On Wed, Jul 21, 2010 at 1:03 PM, Jens Hoffrichter
<[email protected]> wrote:
> Hi,
>
> On 21 July 2010 21:40, Mike Orr <[email protected]> wrote:
>> On Wed, Jul 21, 2010 at 12:33 PM, Ian Wilson <[email protected]> 
>> wrote:
>>> Hello,
>>>
>>> I think you want something like this.
>>>
>>> from paste.fileapp import FileApp
>>>
>>> #.... in controller ....
>>>         #...in some action, get the path to serve
>>>         wsgi_app = FileApp(path)
>>>         return wsgi_app(request.environ, self.start_response)
>>
>> Yes, use paste.fileapp.  You can just return the wsgi_app object
>> directly, and Pylons will call it for you.
> OK, this sounds exactly like what I need.
>
> Thanks for the hint!
>
>>> A better solution you might want to look into is x-sendfile/x-accel-redirect
>>> which let's you pass the path up to a proxying server via a header that it
>>> can use to serve the file.  That way you can check permissions in your app
>>> but still serve the file via apache/nginx/etc.
>>
>> This is a more efficient method which some of us are starting to use.
> This looks quite interesting, too, but I'm a bit concerned that I need
> to do it in dev (using paster) differently to doing it on production
> (apache/mod_wsgi). So, for the time being I'll probably stick with the
> FileApp (if Pylons 0.9.6.2 supports it, I just hope - you know, legacy
> pylons app ^^)
>
> But, if how Wichert mentioned, paster.FileApp could be configured to
> do that automatically (maybe with a switch in the ini file, and then
> triggering some sort of middleware), that would be great, too!

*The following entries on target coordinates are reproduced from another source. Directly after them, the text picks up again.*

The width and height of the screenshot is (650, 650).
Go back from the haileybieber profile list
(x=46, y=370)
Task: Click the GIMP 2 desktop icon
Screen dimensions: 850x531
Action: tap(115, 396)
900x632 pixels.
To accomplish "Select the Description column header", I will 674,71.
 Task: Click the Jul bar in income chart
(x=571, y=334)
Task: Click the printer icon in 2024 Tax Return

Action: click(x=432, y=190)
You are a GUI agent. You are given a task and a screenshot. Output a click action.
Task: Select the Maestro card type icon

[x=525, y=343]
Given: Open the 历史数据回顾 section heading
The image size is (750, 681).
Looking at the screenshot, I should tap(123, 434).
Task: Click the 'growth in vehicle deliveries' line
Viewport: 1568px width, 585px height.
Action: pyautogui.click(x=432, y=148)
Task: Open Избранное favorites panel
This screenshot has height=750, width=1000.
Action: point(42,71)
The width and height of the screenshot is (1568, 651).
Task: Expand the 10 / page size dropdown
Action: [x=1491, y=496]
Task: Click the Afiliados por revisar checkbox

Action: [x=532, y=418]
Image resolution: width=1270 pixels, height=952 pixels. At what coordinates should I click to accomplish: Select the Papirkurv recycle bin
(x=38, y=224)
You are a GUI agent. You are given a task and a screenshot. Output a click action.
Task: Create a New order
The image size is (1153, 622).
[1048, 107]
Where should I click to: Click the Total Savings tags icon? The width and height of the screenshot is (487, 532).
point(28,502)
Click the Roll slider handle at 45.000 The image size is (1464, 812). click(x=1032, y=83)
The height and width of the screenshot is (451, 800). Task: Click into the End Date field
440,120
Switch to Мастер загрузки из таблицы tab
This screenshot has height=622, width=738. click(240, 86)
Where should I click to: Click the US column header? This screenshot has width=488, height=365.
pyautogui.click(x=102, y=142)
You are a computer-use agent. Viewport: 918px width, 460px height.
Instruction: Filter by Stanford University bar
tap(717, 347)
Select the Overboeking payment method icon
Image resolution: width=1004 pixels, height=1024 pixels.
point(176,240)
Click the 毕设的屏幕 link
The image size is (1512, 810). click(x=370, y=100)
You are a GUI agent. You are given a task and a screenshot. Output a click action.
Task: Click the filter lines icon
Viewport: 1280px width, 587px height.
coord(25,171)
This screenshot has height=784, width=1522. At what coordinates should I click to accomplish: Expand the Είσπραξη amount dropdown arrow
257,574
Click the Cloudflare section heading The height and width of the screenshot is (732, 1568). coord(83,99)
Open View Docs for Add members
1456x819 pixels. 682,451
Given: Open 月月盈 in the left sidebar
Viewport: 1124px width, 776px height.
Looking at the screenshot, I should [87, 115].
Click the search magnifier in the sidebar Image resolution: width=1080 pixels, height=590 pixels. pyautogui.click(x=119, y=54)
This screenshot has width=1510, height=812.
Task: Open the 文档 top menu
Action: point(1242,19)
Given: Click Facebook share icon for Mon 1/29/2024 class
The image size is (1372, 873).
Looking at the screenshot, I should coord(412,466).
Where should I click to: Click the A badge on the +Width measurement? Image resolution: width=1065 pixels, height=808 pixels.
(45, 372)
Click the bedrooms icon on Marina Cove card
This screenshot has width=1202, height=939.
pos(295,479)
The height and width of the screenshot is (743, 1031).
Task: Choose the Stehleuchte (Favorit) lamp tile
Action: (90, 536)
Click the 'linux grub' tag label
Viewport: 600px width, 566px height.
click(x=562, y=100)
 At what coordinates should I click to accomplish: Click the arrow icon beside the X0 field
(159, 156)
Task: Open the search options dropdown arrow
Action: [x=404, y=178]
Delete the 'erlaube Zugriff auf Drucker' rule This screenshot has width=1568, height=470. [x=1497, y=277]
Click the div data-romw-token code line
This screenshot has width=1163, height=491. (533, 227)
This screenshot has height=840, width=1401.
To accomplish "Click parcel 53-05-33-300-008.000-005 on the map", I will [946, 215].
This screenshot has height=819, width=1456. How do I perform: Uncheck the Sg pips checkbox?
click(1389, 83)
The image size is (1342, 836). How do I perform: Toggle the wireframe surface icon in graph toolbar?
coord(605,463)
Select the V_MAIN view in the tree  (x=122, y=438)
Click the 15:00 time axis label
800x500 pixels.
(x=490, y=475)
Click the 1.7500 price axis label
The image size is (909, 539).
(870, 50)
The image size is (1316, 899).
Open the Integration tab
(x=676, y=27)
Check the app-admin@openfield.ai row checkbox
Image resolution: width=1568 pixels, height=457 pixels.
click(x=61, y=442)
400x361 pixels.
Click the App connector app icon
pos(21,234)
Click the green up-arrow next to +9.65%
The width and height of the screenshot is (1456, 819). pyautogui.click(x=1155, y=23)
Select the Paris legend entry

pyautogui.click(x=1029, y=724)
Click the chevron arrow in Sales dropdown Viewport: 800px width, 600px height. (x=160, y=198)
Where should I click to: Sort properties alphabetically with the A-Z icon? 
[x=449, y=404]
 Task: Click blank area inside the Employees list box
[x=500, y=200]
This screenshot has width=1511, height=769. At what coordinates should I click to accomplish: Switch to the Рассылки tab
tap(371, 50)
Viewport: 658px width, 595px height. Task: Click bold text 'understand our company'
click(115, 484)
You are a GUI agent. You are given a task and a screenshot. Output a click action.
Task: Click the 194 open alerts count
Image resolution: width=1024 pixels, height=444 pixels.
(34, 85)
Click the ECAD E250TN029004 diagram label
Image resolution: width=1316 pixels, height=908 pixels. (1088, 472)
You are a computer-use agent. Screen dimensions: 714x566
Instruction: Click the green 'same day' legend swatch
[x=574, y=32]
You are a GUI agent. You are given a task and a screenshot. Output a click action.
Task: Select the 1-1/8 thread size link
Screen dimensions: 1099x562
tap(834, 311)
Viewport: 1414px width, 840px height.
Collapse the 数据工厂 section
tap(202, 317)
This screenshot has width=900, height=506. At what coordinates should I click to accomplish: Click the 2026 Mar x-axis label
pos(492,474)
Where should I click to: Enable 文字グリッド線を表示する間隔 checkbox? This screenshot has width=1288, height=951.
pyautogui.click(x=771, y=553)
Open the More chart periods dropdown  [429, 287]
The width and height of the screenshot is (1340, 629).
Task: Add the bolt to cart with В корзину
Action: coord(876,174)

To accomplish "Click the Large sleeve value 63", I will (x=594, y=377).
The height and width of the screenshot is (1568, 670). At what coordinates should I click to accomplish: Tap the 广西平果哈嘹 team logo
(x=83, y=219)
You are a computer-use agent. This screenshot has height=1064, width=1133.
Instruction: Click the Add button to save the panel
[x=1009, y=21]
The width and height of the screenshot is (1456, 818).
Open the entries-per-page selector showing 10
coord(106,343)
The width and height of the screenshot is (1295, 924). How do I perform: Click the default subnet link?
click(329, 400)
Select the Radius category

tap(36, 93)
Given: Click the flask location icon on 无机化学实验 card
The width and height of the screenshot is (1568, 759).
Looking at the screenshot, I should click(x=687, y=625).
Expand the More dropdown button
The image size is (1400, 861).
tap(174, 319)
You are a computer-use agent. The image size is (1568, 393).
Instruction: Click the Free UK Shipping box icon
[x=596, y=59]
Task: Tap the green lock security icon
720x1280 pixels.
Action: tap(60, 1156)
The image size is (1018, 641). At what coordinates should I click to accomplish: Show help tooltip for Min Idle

That has been suggested recently. The main impediment is that Paste is
in a feature slumber ("freeze" would be too strong a word). The main
development work now is to spin off useful parts of Paste into their
own packages.  Still, if somebody wants to propose an API or patch for
paste.fileapp, I'm sure the Paste list would be interested.  One issue
is that I think Apache and Nginx have completely different APIs for
sending files, so the implementation would have to accommodate those
servers and other future webservers.

Also, logically if the webserver is handling FileApp files, it's also
probably handing the public directory. Maybe Pylons could define a
single configuration switch for both features.